DOCUMENT:
---------------

One million barrels is a lot of crude oil—42 million gallons, 159 million liters—enough to fill 63-and-a-half Olympicsize swimming pools. Now, imagine having to move that volume of liquid every day to someplace, somehow.

That’s the job Williston basin midstream operators face in the Bakken, the sprawling unconventional shale play that laps across a big slice of western North Dakota, slides under the state line into Montana and goes northward into Saskatchewan and Manitoba.

Bakken production had been ramping up steadily in the past decade, month after month, year after year. Multiple
industry observers predicted several years ago the Bakken, given its big geologic footprint and hydrocarbons in place, might-maybe-possibly-somehow-could be producing 1 million barrels (bbl.) per day of crude at some point off in the future.

That point has come and gone.

The U.S. Energy Information Administration (EIA) estimates the Bakken clicked past the million-barrel mark in December 2013. January production rose to an estimated 1.011 million bbl. per day and EIA’s February estimate rose again to 1.036 million bbl. per day, although bad weather may have cut into that number. So the Bakken is among the world’s biggest oil fields.

---------------

DATA SUPPLIED:
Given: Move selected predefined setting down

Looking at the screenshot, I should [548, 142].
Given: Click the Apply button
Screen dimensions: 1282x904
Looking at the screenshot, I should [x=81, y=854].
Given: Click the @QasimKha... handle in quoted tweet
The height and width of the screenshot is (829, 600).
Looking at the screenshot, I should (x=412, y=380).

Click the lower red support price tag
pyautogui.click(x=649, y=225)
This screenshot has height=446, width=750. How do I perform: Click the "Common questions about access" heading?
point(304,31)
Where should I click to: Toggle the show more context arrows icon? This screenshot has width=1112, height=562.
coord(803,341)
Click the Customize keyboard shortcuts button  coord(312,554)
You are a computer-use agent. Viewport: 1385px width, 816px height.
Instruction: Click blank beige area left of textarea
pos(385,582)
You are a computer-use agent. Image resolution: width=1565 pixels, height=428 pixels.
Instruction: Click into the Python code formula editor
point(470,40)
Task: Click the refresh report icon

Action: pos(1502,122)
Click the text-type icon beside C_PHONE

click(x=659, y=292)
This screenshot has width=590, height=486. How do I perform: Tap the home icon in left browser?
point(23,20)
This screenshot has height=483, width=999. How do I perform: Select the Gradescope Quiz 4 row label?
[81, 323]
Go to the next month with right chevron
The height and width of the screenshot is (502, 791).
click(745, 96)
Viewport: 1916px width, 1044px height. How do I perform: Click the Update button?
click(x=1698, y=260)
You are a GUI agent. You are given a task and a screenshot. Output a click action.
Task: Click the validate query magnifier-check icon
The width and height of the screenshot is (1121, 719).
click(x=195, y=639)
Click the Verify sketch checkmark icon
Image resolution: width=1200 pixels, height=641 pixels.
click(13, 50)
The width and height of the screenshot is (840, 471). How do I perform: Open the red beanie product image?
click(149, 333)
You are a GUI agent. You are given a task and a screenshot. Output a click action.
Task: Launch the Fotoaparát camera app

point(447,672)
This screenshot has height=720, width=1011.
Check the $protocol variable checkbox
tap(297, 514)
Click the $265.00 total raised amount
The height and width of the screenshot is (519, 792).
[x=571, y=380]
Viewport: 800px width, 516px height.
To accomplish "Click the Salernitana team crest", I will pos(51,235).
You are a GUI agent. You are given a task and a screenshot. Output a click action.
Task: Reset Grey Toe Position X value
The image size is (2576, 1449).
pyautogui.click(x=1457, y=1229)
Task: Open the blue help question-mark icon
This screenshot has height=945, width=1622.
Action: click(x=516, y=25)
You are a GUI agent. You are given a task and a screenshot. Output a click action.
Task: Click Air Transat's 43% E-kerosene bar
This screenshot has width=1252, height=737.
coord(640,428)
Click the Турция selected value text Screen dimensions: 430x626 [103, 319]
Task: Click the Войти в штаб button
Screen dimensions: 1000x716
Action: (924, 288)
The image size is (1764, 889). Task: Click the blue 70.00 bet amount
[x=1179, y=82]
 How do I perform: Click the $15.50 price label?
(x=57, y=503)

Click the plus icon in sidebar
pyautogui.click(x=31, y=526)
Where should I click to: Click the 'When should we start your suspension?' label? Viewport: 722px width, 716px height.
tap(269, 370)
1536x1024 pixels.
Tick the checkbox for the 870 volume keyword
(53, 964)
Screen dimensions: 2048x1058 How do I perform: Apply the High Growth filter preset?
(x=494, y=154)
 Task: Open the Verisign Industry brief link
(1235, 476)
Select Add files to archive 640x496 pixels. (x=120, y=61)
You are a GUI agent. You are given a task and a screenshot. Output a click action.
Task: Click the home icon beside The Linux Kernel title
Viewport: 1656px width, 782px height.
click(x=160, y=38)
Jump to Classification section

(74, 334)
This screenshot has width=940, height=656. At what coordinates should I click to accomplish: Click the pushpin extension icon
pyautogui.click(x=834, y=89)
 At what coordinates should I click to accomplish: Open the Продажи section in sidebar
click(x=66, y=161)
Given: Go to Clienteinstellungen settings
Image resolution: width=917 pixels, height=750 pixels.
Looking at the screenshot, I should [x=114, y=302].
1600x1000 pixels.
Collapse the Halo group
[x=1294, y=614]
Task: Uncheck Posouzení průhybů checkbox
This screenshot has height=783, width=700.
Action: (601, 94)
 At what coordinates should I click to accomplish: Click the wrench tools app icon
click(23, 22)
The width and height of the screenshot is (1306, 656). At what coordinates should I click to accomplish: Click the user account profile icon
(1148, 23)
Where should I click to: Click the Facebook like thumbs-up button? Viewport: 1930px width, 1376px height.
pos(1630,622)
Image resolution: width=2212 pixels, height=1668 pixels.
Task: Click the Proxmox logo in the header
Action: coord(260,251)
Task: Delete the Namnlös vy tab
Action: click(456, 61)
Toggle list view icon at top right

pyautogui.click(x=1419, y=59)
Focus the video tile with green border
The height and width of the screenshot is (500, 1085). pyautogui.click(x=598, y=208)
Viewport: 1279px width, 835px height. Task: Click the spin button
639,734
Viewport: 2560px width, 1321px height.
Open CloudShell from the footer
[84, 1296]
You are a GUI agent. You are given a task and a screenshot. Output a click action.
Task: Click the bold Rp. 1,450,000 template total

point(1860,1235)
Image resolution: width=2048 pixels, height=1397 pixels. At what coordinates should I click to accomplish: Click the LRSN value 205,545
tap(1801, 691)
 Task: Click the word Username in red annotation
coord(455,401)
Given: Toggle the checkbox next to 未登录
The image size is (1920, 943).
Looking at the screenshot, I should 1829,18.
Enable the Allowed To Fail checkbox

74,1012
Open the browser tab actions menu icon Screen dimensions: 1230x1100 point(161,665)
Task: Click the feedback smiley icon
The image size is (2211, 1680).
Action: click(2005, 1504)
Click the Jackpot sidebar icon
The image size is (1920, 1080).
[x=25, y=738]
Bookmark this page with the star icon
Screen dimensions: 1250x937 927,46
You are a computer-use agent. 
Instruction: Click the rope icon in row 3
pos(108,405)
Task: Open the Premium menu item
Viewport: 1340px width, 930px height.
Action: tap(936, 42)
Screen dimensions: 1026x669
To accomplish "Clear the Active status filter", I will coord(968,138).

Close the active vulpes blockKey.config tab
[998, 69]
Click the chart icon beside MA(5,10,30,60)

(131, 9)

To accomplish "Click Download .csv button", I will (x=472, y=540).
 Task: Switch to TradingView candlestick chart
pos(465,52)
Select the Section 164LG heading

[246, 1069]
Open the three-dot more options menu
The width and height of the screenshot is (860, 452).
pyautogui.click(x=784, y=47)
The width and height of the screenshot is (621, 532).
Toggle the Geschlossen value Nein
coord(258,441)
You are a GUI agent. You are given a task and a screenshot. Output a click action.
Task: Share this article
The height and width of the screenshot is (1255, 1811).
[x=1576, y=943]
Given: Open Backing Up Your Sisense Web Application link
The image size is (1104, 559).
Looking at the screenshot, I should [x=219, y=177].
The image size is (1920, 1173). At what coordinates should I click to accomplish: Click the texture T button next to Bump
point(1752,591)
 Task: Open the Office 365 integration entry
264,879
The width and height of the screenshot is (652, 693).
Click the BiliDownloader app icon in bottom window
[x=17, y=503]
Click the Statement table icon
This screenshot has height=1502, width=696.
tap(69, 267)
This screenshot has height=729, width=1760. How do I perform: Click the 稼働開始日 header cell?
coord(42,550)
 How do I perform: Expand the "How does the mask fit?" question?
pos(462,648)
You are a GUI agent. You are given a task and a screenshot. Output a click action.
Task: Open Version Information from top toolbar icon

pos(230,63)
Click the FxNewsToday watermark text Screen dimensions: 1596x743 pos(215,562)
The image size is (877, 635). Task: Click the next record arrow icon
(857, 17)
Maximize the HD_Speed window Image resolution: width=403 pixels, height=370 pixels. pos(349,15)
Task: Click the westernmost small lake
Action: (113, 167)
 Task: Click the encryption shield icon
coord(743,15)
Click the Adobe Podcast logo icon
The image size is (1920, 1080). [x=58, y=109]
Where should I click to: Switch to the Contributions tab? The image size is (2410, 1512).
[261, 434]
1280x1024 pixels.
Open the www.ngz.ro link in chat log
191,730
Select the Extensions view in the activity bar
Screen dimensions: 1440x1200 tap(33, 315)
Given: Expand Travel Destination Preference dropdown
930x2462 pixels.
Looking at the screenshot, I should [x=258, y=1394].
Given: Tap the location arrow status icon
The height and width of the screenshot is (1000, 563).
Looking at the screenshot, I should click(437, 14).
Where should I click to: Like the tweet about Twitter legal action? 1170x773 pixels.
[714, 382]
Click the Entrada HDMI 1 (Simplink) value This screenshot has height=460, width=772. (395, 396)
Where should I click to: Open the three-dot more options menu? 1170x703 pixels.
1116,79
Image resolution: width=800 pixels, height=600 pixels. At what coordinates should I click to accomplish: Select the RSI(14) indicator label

---------------

WHAT THIS EXERCISE ASKS:
• A. From the Bakken article, copy word for word the part that opens with the words containing "One million barrels" and closes with "to someplace, somehow.".
• B. Write the next part of the Bakken article, starting after its last sentence.

RESPONSES TO THE TASKS:
• A.
One million barrels is a lot of crude oil—42 million gallons, 159 million liters—enough to fill 63-and-a-half Olympicsize swimming pools. Now, imagine having to move that volume of liquid every day to someplace, somehow.

• B.
To benchmark the Bakken’s rapid growth, remember that five years ago its output was around 100,000 bbl. per day.

And gas, too

Associated natural gas production numbers impress as well, with EIA setting Bakken gas output at 1.12 billion cubic feet (Bcf) per day in January, rising to an estimated 1.14 Bcf in February. That’s comparatively small compared to the Marcellus (14 Bcf per day) or the Eagle Ford (6.2 Bcf per day)—but still significant for a play that just blipped on the energy industry’s radar for the first time less than a decade back.

If one considers the development and sheer volume of crude and gas production coming from the Bakken/Three Forks Play, then clearly the Williston basin must have a huge impact on infrastructure throughout the U.S. and Canada. Pipelines for crude and natural gas are continuing to expand, while rail is still a major contender for transporting crude to various destinations around the country.

Bear in mind the Bakken also represents a major Canadian unconventional play, Foster Mellen, senior strategic analyst for Ernst & Young’s EY Oil & Gas, tells Midstream Business.

“From our understanding and work with our Canadian practitioners, things are ramping up quite noticeably on the Saskatchewan side,” he says. “There, the producers are very, very optimistic that this is going to be a major production basin for Canada.”

Although not in the same league as western Canada’s oil sands, “certainly it’s nowhere near the scale we’re seeing in Alberta or British Columbia,” he adds, “nonetheless, a big deal.”

The Bakken and the Three Forks offer an oily version of the unconventional shale plays that have created multiple midstream opportunities across North America—plus a fair amount of associated gas and natural gas liquids (NGLs), as noted above.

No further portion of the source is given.